Search code examples
perlperl-data-structures

Help with walking / sorting a complex Perl data structure (HoH with AoH fun)


I've been banging my head against the wall for a couple of hours now.

I have a data structure that looks like this (output from "Data::Dumper"). It's my own fault, I'm creating the data structure as I'm parsing some input.

print Dumper $data;

___OUTPUT___
$VAR = { 'NAME' => {
                    'id' => '1234',
                    'total' => 192,
                    'results' =>  { 
                                     'APPLE'   => 48 ,
                                     'KUMQUAT' => 61 ,
                                     'ORANGE'  => 33 ,
                                  }
                   }

       }
  • There are thousands of "NAME" keys.
  • There is only ever one "id" and one "total".
  • There may be one or more key/value pairs in the "results" hash.

I want to print out a comma separated list, first sorted by "total" and then by the value of each hash in the "results" array.

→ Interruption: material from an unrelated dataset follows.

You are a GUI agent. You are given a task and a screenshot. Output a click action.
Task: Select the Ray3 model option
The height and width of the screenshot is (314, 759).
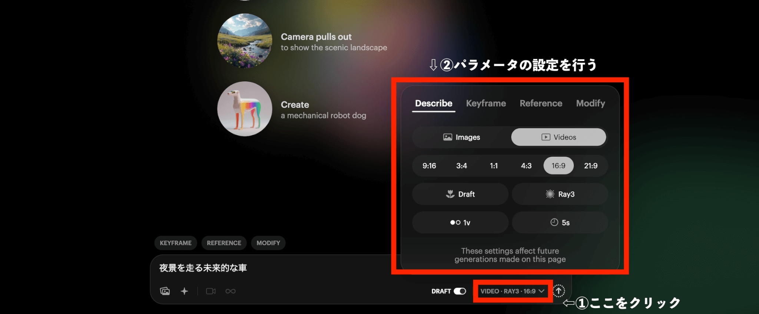pyautogui.click(x=560, y=194)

The following code was used to print out a CSV from the already stored data structure.

use strict;
use warnings;
# [...lots of other stuff...]

open (my $fh, >out.csv);
print $fh "Name, ID, Label, Count, Total\n";

foreach ( sort { $data->{$b}->{total} <=> $data->{$a}->{total} }
    keys %{$data} )
{
    my $name = $_;
    foreach (
        sort {
            $data->{$name}->{results}->{$a} <=> $data->{$name}->{results}
              ->{$b}
        } values %{ $data->{$name}->{results} }
      )
    {

        print $fh $name . ","
          . $data->{$name}->{id} . "," . "'"
          . $_ . ","
          . $data->{$name}->{results}->{$_} . "," . "\n";
    }
    print $fh $name . ","
      . $data->{$name}->{id} . "," . "," . ","
      . $data->{$name}->{total} . "\n";
}

close($fh);

This was fine and worked well (apart from reminding me why I never use Perl anymore).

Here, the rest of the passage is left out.